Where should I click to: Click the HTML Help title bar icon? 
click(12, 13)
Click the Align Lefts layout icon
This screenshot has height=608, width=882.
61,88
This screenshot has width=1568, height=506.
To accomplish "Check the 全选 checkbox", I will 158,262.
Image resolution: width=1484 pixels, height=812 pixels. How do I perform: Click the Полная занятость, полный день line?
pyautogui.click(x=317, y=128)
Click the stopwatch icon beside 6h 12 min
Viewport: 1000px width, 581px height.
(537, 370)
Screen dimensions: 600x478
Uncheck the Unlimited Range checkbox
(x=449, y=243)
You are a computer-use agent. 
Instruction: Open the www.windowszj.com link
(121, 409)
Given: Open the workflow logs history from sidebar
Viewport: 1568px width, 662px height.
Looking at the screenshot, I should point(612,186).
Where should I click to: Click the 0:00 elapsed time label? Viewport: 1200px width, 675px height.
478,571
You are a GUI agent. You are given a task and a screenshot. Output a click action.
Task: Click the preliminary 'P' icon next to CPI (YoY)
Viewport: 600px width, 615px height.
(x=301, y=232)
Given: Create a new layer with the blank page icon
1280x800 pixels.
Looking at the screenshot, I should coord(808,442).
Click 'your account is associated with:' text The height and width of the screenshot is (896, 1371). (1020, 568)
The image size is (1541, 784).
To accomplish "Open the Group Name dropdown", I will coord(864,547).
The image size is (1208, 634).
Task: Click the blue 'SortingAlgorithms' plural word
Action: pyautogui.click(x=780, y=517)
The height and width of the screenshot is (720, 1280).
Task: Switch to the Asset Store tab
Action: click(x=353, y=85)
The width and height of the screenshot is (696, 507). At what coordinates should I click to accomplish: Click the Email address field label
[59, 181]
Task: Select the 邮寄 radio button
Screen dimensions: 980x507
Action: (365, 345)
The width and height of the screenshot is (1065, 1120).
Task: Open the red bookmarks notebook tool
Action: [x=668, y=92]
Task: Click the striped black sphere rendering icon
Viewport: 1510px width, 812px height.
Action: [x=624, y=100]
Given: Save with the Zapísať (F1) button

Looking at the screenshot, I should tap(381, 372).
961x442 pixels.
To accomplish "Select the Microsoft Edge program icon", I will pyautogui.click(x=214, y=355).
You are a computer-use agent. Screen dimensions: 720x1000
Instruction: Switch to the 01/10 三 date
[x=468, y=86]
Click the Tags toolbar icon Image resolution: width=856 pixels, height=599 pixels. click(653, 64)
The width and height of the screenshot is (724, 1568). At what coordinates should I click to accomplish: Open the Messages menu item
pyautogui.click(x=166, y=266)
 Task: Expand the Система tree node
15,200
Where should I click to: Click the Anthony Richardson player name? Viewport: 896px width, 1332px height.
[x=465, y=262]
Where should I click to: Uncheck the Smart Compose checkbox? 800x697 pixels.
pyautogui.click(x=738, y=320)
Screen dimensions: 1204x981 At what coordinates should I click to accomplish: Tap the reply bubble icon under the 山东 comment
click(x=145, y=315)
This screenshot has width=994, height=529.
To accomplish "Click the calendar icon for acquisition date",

..........

__Exercise aim__
Scan the data above for the word "agent" and report every line where it is found.

__Exercise solution__
You are a computer-use agent. 
You are a GUI agent. You are given a task and a screenshot. Output a click action.
You are a computer-use agent. Screen dimensions: 720x1000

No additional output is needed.